▸ What you have to do:
Select each line of the entries below that contains the string "Engate", and copy those lines. Matching is case-sensitive.
━━ Material for the task
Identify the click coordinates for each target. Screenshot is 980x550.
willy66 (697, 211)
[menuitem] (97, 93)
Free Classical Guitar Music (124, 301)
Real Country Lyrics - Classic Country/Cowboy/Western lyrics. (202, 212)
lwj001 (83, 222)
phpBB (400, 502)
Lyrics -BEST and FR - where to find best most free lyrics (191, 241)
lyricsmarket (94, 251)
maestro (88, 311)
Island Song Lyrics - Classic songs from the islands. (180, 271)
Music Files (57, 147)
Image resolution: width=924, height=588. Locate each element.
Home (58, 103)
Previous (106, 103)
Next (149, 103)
━━━━
━━ Material for the task
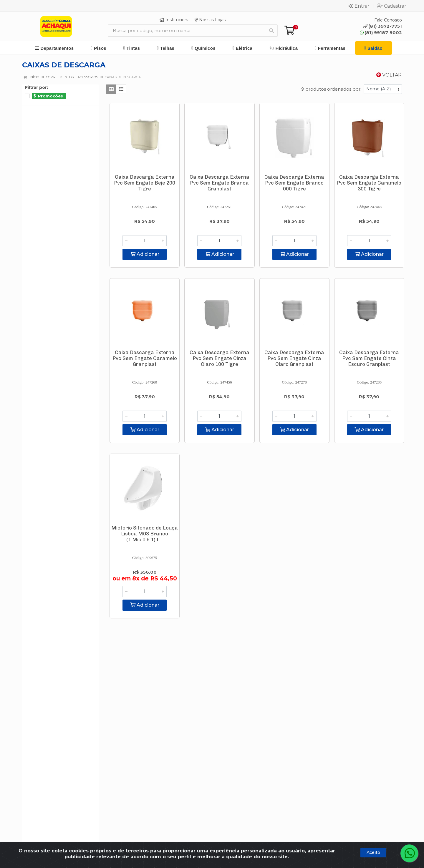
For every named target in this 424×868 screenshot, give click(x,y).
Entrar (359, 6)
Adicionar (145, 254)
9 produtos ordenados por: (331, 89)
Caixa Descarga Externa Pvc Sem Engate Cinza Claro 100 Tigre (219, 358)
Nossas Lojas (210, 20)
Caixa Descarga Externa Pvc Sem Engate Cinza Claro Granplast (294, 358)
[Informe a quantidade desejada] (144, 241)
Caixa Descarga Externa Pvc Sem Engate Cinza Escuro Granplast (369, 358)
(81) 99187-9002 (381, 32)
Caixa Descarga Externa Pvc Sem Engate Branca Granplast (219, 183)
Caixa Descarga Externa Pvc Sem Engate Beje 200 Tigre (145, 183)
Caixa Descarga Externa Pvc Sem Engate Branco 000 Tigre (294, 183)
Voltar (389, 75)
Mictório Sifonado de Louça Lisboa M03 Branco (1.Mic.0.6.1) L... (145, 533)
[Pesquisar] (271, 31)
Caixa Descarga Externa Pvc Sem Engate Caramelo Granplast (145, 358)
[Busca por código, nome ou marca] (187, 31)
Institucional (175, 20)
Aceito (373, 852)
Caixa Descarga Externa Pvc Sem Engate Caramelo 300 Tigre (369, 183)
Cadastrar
━━━━
▸ Result of this task:
Caixa Descarga Externa Pvc Sem Engate Cinza Claro 100 Tigre (219, 358)
Caixa Descarga Externa Pvc Sem Engate Cinza Claro Granplast (294, 358)
Caixa Descarga Externa Pvc Sem Engate Cinza Escuro Granplast (369, 358)
Caixa Descarga Externa Pvc Sem Engate Branca Granplast (219, 183)
Caixa Descarga Externa Pvc Sem Engate Beje 200 Tigre (145, 183)
Caixa Descarga Externa Pvc Sem Engate Branco 000 Tigre (294, 183)
Caixa Descarga Externa Pvc Sem Engate Caramelo Granplast (145, 358)
Caixa Descarga Externa Pvc Sem Engate Caramelo 300 Tigre (369, 183)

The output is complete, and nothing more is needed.